The post-present purge has begun in our home. Despite the fact that we try to stick to a handful of modest presents, I always find myself overwhelmed and cramped the day after Christmas. Three wise men with a present each, three Joseph boys with three presents each and three stuffed garbage bags to Goodwill. This seems to be our holiday tradition.
But the need to purge and simplify goes beyond our cabinets and closets. Just as the junk drawer gathers odds and ends at an unnatural rate, my heart gathers guilt and fear and anxiety at an inordinate rate.
Each Christmas G’Joe and I think of a gift we would like to present to Jesus that year, a thoroughly abstract practice that has some practical applications. I have given my body during pregnancies, our home when we were moving, and many other desires or fears throughout the years. This year as I sat down to process my gift in a stolen moment during the beautiful chaos that is holiday travel, one word kept coming to heart and mind. Space.
I am a runner. Actually, allow me to clarify. In a former life, I ran many miles many times a week. Now I run a few miles a few times a week but not enough to earn the title runner. That said, I still have a lot of runner in me. You see, I have a tendency to run away from empty space and stillness and to fill it with busyness, projects, errands and such. This year, I sense God asking me to lean into the empty spaces with Him, to leave spaces for Him to show up in unexpected ways or to ask me to do things that were not on my original agenda. Space in my schedule, space in my thoughts, space in my soul.
In a more practical vein, I know that the gift my boys need more than a tiny drum set or a K’Nex Catapult is the gift of space. They may not ask for it explicitly, but I hear it implicitly when they ask to go play over at friends’ houses more often. I see it when they look at me with desperate eyes needing some time away from my hawk-eye parenting.
They need space to be silly. They need space to mess up and get into fights with each other. They need space to work out those fights in their own snail-paced, boyish way.
They need space to be bored. Now this is one they most assuredly don’t ask for. In fact, they fight me tooth and nail, but they need me to keep track of their screen time. They need space to learn how to play creatively and think critically.

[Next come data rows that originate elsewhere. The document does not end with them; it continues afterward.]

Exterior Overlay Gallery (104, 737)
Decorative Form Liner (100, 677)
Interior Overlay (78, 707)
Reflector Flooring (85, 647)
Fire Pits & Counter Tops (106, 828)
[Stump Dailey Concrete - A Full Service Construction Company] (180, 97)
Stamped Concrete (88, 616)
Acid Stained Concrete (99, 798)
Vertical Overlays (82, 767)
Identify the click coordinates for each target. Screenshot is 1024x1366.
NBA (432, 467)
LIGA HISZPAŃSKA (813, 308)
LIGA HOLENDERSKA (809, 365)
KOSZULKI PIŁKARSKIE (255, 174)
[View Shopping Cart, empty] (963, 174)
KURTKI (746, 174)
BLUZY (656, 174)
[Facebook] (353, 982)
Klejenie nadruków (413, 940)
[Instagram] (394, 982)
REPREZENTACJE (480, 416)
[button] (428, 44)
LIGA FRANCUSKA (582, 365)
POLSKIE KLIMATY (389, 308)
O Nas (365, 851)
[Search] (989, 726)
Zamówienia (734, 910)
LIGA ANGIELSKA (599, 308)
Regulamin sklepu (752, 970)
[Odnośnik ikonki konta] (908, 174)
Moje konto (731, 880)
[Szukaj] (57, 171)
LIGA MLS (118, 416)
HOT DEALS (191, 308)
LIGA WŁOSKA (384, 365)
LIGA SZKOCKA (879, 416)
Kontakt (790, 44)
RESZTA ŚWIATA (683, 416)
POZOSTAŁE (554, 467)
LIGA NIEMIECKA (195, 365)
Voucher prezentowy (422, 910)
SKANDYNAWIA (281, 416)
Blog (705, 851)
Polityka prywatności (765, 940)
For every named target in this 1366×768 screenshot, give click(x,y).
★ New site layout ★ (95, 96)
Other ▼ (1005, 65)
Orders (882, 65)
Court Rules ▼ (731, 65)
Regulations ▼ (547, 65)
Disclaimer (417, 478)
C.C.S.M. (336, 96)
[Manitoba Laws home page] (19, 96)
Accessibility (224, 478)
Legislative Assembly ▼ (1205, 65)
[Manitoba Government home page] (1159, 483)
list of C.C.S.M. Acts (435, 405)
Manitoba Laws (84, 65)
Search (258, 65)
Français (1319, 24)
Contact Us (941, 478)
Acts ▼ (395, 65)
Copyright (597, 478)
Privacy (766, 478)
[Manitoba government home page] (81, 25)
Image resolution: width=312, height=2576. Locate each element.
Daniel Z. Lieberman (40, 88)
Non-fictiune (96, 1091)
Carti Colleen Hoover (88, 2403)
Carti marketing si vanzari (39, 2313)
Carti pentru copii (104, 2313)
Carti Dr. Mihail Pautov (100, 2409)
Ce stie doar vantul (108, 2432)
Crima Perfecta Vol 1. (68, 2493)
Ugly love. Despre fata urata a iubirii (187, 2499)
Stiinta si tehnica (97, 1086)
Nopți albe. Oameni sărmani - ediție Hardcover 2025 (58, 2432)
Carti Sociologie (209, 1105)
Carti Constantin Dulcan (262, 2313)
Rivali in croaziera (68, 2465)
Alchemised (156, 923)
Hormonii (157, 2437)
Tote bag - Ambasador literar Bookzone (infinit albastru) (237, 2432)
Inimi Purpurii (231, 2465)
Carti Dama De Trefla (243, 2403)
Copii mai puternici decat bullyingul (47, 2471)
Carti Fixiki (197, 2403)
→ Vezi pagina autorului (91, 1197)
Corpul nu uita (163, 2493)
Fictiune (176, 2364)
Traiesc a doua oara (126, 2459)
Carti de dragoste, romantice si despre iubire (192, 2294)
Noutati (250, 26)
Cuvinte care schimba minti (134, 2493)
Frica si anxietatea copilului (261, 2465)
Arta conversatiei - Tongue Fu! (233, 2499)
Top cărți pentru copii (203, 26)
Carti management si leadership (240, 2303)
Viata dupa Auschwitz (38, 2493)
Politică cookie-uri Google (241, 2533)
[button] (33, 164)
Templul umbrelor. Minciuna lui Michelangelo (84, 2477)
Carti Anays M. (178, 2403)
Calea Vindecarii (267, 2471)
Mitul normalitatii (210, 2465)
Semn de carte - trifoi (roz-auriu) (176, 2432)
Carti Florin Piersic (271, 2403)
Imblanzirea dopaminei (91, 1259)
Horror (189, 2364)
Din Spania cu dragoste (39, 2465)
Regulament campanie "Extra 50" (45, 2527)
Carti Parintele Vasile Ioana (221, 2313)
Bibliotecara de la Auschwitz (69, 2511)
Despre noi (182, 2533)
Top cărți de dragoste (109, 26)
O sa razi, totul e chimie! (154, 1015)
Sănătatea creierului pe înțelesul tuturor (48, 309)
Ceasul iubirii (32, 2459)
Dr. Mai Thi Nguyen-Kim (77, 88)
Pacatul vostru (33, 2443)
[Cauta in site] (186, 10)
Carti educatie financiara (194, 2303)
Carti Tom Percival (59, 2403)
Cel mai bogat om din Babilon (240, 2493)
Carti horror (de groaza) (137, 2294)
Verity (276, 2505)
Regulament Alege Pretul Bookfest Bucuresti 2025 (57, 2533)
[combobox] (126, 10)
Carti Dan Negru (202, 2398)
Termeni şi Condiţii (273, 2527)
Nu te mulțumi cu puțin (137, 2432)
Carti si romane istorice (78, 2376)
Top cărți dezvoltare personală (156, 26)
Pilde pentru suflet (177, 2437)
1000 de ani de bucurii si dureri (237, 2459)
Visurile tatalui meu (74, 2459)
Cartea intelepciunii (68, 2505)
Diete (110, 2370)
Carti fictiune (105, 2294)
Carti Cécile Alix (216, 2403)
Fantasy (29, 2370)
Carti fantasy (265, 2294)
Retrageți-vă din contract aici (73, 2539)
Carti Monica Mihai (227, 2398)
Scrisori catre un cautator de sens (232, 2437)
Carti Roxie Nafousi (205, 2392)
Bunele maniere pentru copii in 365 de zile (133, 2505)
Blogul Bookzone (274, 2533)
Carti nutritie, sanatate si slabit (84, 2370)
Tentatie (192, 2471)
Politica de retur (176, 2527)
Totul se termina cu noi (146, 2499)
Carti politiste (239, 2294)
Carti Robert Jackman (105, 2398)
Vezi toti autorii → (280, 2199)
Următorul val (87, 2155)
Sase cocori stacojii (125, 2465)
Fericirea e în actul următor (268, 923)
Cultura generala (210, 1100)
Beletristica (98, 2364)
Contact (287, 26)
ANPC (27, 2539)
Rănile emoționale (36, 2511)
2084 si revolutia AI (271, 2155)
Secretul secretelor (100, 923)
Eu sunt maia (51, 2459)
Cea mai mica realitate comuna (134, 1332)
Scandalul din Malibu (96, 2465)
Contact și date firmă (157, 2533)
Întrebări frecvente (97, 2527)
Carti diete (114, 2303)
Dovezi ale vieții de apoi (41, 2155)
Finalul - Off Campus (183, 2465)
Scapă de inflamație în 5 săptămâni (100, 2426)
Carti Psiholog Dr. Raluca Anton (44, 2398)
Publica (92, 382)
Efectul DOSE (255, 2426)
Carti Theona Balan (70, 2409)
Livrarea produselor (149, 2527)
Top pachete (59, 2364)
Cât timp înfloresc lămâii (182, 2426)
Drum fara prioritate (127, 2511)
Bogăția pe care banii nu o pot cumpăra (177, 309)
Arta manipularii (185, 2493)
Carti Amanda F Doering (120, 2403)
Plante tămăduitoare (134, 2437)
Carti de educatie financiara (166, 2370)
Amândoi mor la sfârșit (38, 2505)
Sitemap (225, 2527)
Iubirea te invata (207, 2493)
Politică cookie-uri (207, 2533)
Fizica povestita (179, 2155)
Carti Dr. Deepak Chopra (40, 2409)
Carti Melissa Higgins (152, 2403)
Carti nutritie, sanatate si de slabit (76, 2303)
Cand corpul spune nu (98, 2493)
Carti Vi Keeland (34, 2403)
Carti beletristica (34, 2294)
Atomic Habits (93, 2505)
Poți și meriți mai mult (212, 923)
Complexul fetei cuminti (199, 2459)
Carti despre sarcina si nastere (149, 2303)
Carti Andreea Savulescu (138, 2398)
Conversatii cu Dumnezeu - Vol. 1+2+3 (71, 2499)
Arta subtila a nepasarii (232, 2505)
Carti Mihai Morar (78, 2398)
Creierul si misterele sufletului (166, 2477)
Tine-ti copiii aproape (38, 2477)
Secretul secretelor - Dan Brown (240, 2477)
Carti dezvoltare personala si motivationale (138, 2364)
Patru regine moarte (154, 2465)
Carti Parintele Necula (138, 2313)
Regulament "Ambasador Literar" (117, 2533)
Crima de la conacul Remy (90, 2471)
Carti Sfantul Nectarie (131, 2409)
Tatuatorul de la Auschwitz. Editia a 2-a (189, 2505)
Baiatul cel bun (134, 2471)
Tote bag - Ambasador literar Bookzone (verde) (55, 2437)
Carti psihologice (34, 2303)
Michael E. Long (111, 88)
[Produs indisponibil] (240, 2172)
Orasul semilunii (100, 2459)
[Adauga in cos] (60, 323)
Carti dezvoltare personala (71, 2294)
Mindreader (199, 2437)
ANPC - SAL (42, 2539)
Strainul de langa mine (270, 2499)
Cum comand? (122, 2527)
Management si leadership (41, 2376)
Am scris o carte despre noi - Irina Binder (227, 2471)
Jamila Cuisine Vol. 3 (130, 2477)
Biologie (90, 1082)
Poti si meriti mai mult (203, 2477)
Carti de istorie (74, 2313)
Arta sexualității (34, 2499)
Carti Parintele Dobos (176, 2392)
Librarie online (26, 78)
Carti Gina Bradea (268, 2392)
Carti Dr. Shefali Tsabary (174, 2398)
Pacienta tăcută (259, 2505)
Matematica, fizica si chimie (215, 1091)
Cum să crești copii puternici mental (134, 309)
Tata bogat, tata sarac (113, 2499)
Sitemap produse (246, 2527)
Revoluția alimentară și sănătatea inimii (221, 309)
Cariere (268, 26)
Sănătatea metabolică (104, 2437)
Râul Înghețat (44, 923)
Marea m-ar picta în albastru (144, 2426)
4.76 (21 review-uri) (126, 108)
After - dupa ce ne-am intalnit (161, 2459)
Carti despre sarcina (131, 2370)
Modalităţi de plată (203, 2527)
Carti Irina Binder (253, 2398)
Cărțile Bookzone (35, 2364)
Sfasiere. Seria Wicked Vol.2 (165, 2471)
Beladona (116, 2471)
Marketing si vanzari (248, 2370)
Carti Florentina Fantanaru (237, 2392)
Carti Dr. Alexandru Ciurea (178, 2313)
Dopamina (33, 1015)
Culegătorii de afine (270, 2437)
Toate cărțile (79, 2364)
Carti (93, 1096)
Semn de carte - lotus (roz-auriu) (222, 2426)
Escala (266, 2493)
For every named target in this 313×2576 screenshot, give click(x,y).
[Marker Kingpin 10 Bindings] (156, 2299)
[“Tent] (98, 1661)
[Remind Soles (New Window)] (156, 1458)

When I was thinking about space, I immediately thought of my Catholic middle school dance days. We had a love/hate relationship with a nun-instated law called the cinder block rule. This rule stated that there was to be enough space for a cinder block between you and your dance partner. This was a life-saver when dancing with an awkward boy with a minor case of body odor, but a stumbling block when dancing with the class heart throb you had your eye on.
The cinder block law existed because another law exists in the human heart. When we love someone or something, the space between us and that person or thing naturally diminishes. We may start a cinder block apart, but when we love someone, we end up in a tight embrace.
I see this law played out in my relationships with my husband and children. From time to time, I realize that my heart, my hopes, my identity have become too tightly wound to those that I love most deeply. In those moments, I need to give them space, I need to put the cinder block back up between us and allow them space to be themselves, to fail, to grow.
The only way that I am able to give them these much needed spaces is to run to the one relationship where the cinder block rule need not apply, my relationship with the Lord. This is the one place where the less space, the better, where the more I love Him, the more tightly wound I become with Him. When I am wrapped up in Him, with few spaces in between, I am free from my need to be compulsively busy or to over-parent my beloved boys.